Then, just for a minute … he turned off the lights…. And then while we all still waited I understood that the terror of my dream was not about losing just vision, but the whole of myself, whatever that was. What you lose in blindness is the space around you, the place where you are, and without that you might not exist. You could be nowhere at all.– Barbara Kingsolver, Animal Dreams, 1990
Where is Mars? The center of our Galaxy? The brightest X-ray source? Where, indeed, are we? Astronomers have always needed to locate objects and events in space. As our science evolves, it demands ever more exact locations. For example, an astronomer discovers, with an X-ray telescope, a source that flashes on and off with a curious rhythm. Is this source a planet, a star, or the core of a galaxy? The exact position for the X-ray source might be the only way to identify its otherwise unremarkable optical or radio counterpart. Astronomers need to know where things are.
Likewise, knowing when something happens is often as important as where it happens. The rhythms of the spinning and orbiting Earth and Moon gave astronomy an early and intimate connection to timekeeping. Because our universe has a history, astronomers need to know what happened when and what time it is now.
The “fixed stars” are an old metaphor for the unchanging and eternal, but positions of real celestial objects do change. Planets, stars, gas clouds, and galaxies all trace paths decreed for them. Astronomers who measure these motions, sometimes only through the accumulated labors of many generations, can sometimes find in their measurements the outlines of nature's decree. In the most satisfying cases, motions reveal fundamental facts, like the age of the universe or the presence of planets orbiting other suns. Astronomers need to know how things move.

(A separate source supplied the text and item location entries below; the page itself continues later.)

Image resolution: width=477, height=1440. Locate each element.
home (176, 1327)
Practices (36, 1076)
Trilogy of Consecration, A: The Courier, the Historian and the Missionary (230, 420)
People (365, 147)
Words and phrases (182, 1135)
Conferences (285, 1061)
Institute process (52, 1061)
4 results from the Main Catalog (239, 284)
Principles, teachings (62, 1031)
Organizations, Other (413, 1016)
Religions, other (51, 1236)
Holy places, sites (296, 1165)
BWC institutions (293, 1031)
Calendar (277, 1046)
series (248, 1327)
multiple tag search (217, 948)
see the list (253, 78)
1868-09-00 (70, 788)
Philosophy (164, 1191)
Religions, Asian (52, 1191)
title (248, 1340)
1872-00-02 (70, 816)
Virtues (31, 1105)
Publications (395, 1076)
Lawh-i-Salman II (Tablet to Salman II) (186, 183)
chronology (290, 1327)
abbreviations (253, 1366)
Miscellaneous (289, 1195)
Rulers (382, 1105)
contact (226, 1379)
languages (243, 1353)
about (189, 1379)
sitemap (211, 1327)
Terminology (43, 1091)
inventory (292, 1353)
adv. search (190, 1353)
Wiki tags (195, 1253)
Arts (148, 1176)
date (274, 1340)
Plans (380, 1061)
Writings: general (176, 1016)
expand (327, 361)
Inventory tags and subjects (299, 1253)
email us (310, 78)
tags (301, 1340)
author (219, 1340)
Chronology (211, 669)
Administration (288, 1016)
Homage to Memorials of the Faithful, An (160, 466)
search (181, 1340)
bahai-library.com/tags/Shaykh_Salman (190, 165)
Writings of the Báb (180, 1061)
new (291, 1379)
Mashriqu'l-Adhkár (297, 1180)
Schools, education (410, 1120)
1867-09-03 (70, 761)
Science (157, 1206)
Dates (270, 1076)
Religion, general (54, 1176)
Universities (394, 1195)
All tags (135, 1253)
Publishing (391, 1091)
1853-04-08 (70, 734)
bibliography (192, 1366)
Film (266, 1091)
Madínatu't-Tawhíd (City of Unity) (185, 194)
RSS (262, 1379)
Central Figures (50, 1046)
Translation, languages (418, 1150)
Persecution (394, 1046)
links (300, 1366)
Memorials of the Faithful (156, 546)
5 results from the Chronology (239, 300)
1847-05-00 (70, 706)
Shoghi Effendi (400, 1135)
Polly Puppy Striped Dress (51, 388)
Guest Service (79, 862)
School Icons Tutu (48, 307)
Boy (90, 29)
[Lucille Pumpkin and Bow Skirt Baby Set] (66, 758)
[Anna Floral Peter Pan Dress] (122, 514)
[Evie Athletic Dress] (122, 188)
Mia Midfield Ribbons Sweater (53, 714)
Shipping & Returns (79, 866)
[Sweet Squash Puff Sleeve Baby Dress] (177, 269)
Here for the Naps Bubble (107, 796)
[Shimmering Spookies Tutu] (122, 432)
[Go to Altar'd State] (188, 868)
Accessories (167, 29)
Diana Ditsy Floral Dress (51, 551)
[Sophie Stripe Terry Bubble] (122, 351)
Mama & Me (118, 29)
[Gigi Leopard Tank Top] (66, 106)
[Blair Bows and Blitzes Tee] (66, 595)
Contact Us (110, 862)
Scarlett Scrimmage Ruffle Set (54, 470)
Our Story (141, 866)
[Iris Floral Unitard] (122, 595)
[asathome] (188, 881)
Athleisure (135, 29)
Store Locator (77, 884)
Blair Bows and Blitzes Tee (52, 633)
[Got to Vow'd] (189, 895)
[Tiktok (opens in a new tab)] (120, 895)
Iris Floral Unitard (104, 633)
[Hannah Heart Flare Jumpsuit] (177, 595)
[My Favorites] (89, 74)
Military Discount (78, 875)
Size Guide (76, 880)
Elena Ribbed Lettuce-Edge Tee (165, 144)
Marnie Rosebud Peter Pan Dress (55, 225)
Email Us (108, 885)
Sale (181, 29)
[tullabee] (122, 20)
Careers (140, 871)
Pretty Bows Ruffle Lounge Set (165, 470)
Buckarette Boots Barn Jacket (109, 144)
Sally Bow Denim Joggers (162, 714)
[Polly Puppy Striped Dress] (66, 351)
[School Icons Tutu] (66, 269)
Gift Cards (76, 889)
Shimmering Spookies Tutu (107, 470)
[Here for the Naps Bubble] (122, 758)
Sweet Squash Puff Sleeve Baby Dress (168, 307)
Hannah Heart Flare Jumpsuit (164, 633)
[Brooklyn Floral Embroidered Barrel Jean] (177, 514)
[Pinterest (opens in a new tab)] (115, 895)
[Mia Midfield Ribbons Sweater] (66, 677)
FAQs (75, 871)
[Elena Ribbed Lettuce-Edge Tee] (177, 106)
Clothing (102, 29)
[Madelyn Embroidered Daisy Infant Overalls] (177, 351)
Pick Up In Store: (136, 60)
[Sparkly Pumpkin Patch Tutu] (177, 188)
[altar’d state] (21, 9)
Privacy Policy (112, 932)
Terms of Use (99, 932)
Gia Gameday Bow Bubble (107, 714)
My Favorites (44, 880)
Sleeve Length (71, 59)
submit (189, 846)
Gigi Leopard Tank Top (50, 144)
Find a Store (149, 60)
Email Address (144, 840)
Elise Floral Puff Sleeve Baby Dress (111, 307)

Astronomical coordinate systems
Any problem of geometry can easily be reduced to such terms that acknowledge of the lengths of certain straight lines is sufficient for its construction.– René Descartes, La Geometrie, Book I, 1637
Descartes’ brilliant application of coordinate systems to solve geometric problems has direct relevance to astrometry, the business of locating astronomical objects. Astrometry has venerably ancient origins, and it retains a central importance in astronomy.